* **Description of the task**: Count the lines in the items below that contain the word "dimensions", and give only that number.
==*==
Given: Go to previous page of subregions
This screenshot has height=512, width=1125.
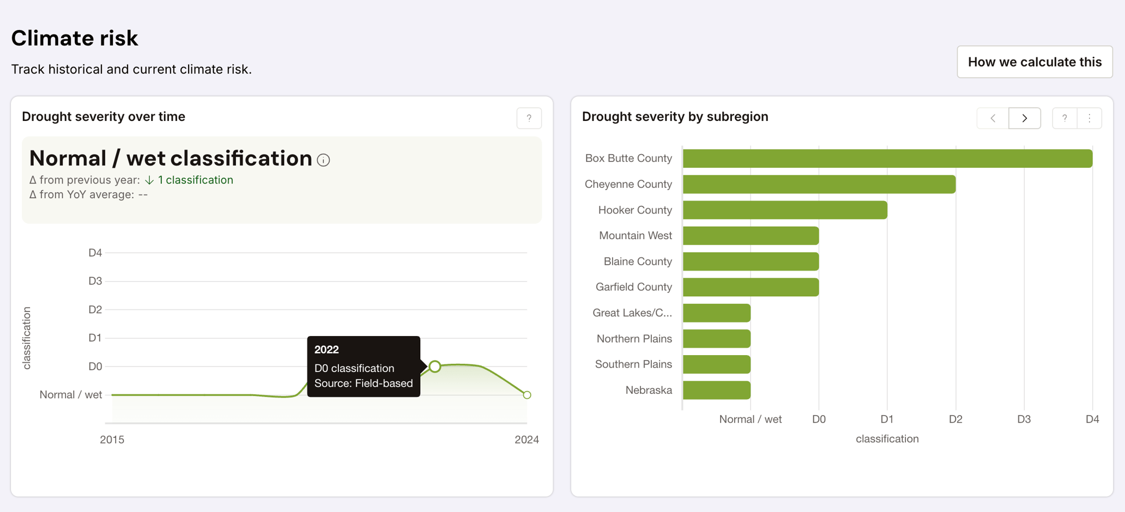Looking at the screenshot, I should (x=993, y=118).
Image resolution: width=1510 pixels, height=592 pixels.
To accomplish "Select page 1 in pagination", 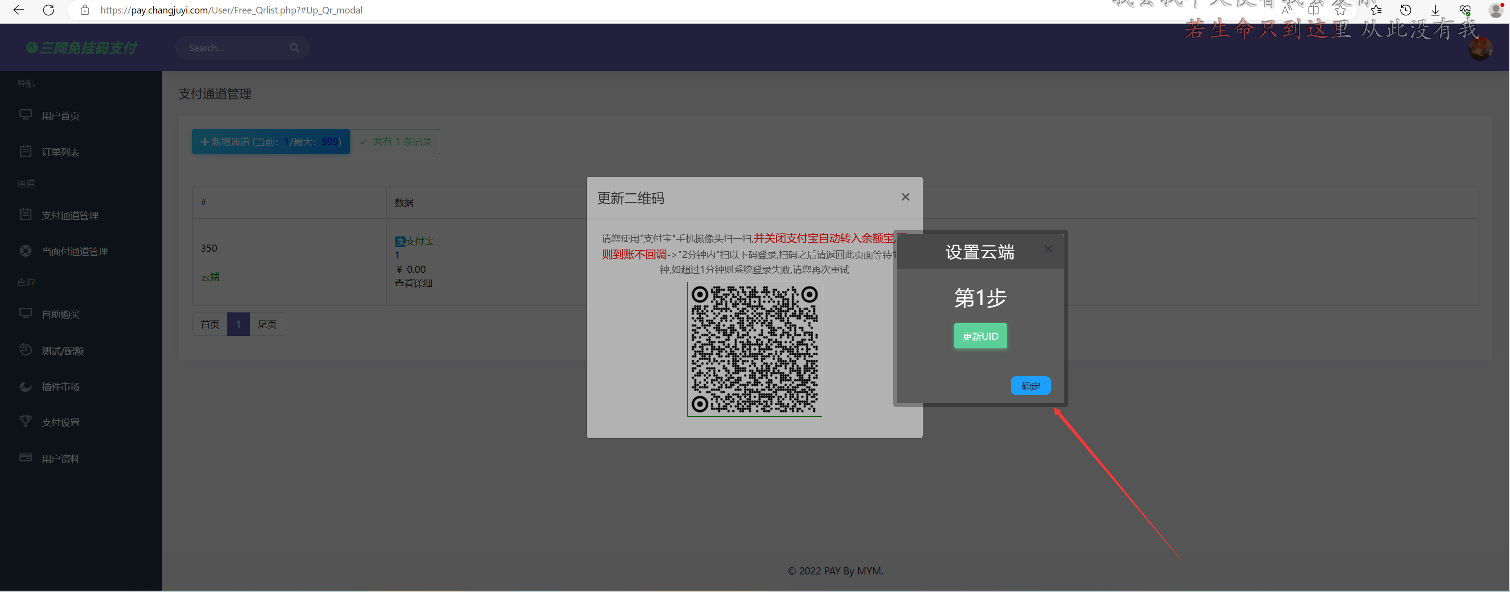I will tap(238, 324).
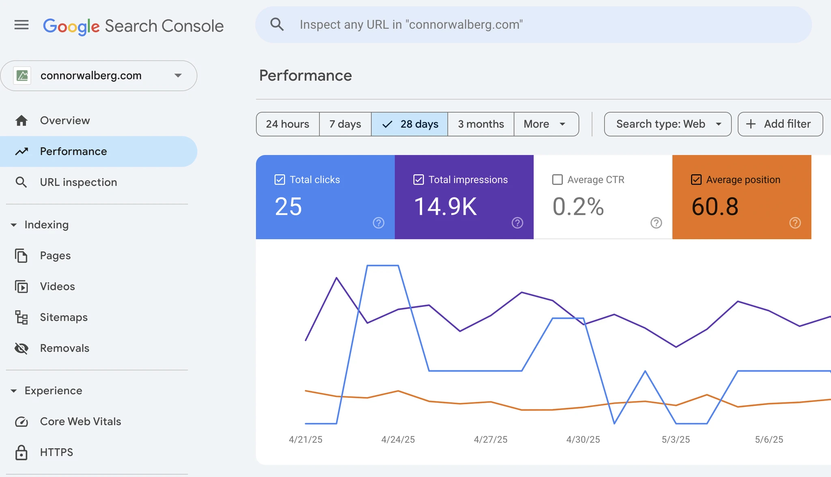The image size is (831, 477).
Task: Click the Performance chart icon in sidebar
Action: point(21,151)
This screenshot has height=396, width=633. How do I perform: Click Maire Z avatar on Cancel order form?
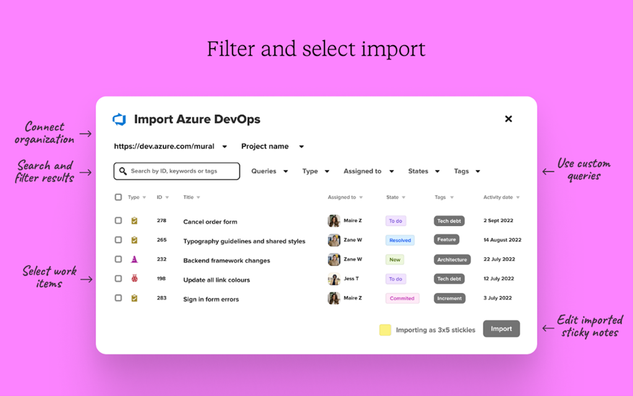click(x=334, y=221)
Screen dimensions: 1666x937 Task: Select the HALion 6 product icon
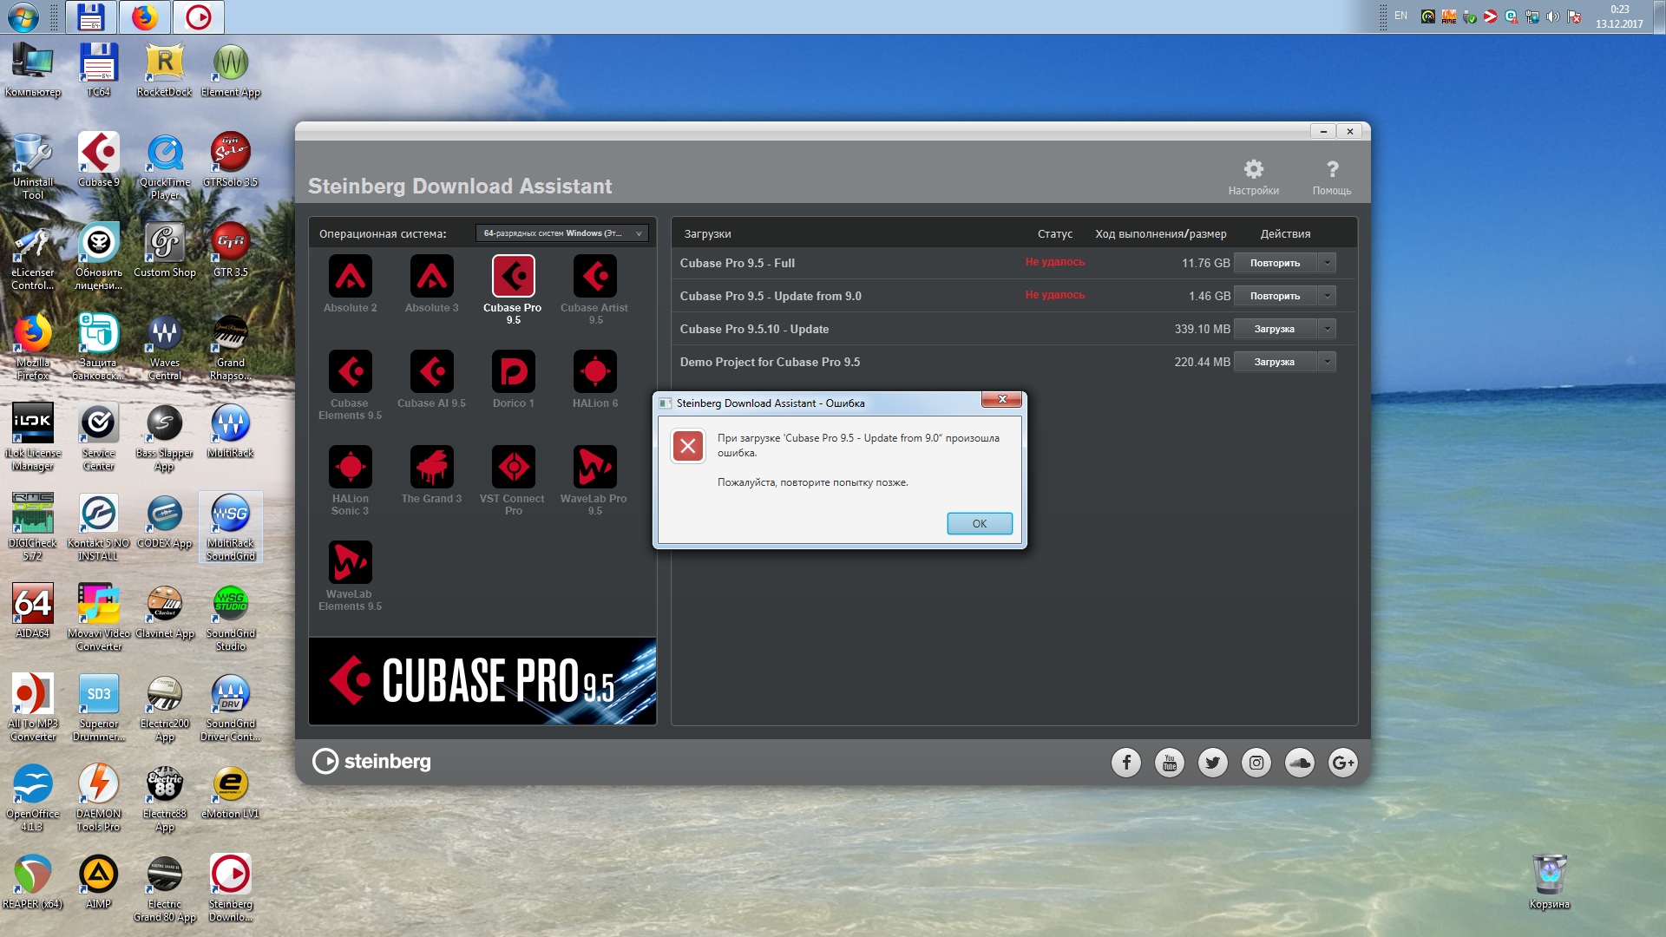[594, 372]

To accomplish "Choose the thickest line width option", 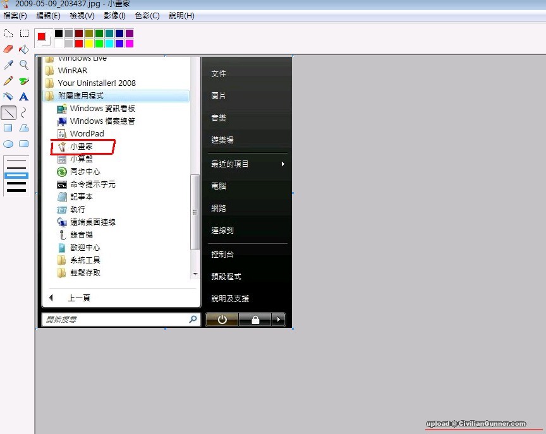I will [16, 190].
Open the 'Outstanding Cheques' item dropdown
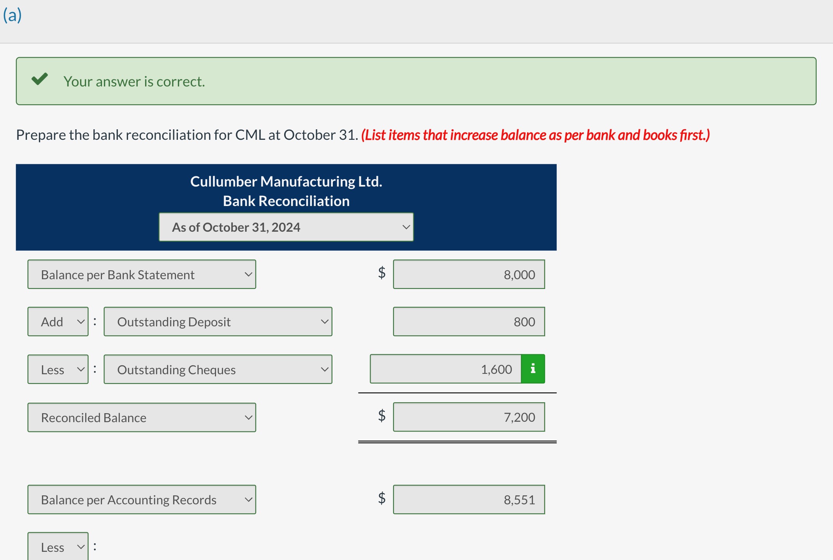This screenshot has height=560, width=833. click(218, 369)
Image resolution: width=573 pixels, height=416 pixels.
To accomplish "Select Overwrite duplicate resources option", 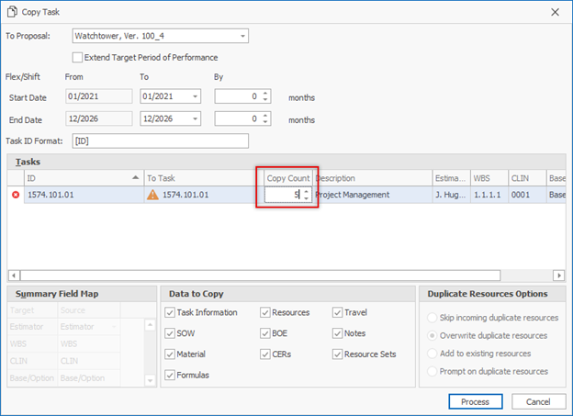I will [x=433, y=335].
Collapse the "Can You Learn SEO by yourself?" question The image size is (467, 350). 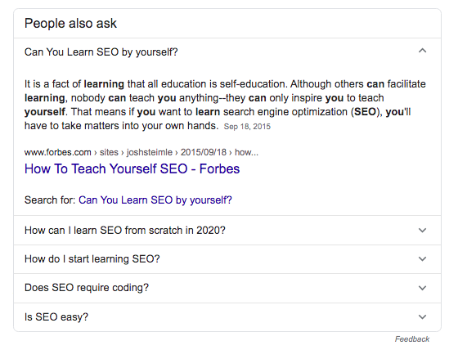coord(227,52)
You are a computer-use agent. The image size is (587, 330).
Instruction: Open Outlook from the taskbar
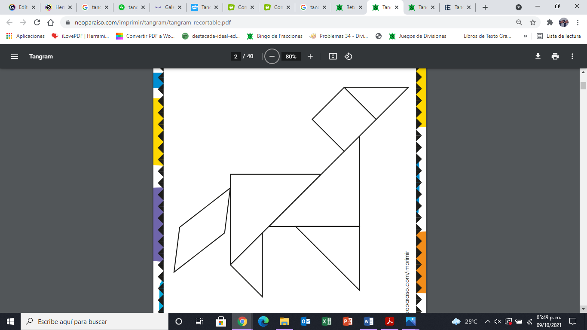305,321
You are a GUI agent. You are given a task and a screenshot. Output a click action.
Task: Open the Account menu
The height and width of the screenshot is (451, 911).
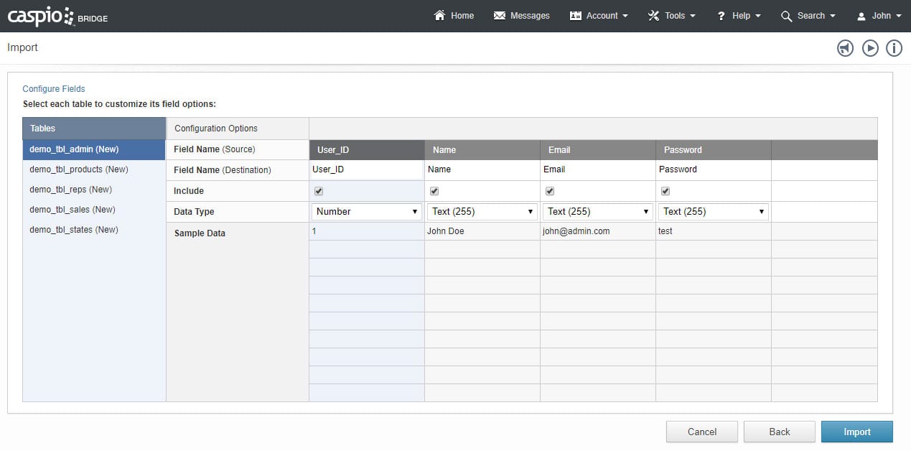[599, 16]
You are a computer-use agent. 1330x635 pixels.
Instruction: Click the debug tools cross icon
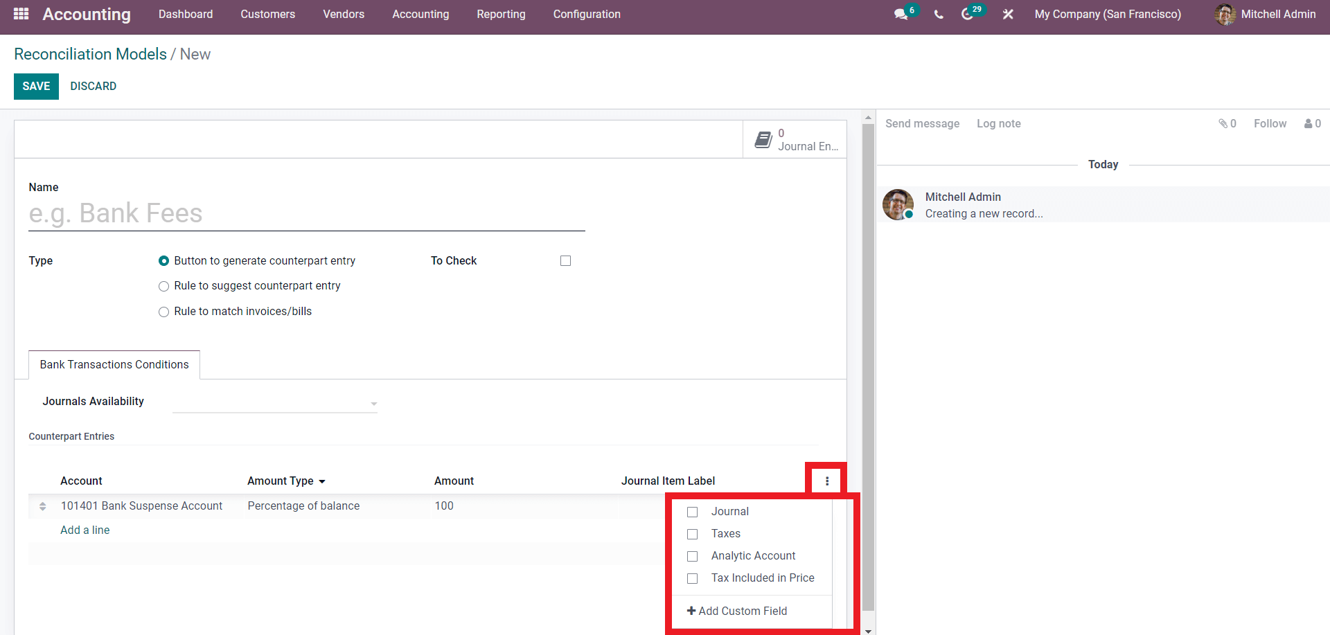1008,15
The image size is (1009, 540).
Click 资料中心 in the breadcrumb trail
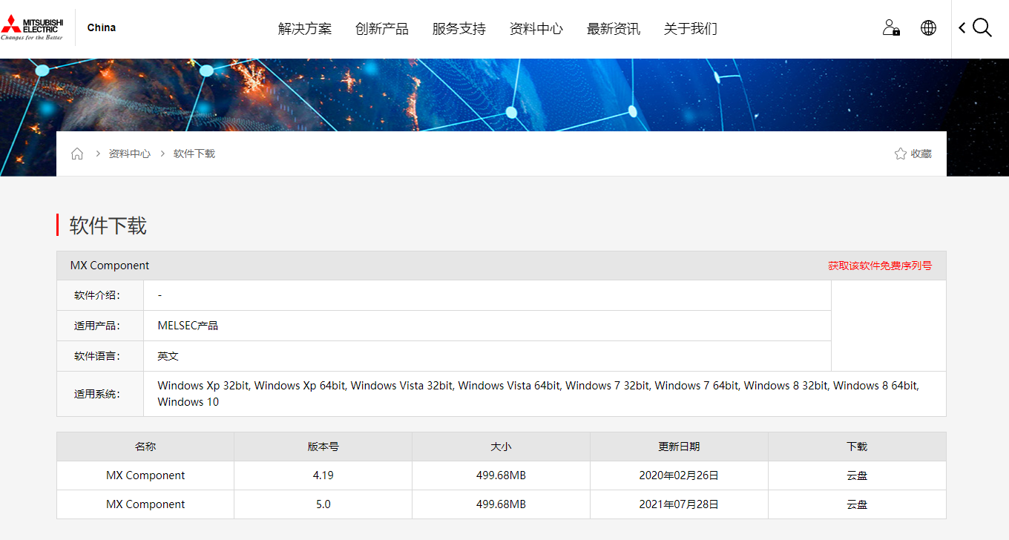tap(129, 153)
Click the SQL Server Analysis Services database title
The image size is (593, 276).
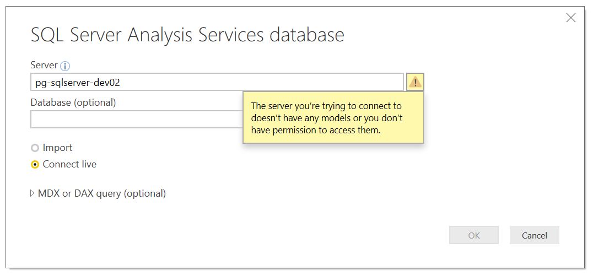[x=187, y=35]
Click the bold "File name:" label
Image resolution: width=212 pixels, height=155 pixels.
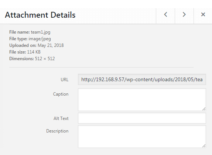(x=20, y=32)
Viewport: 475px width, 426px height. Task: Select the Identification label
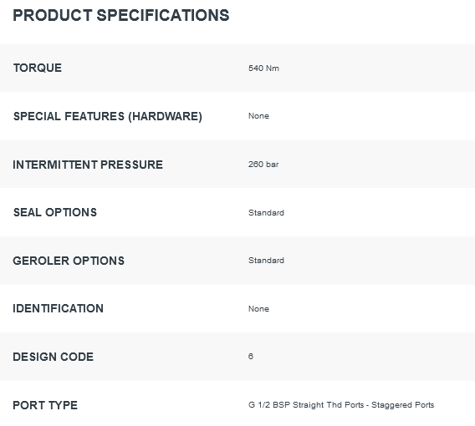59,308
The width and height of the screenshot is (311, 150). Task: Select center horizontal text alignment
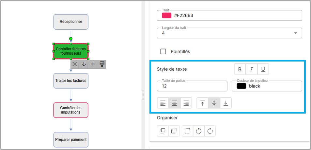(175, 103)
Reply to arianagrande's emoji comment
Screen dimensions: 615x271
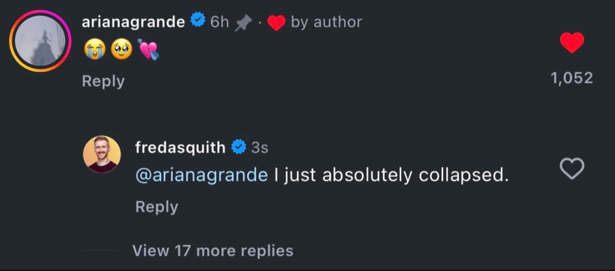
==*==
* **Completed exercise**: 2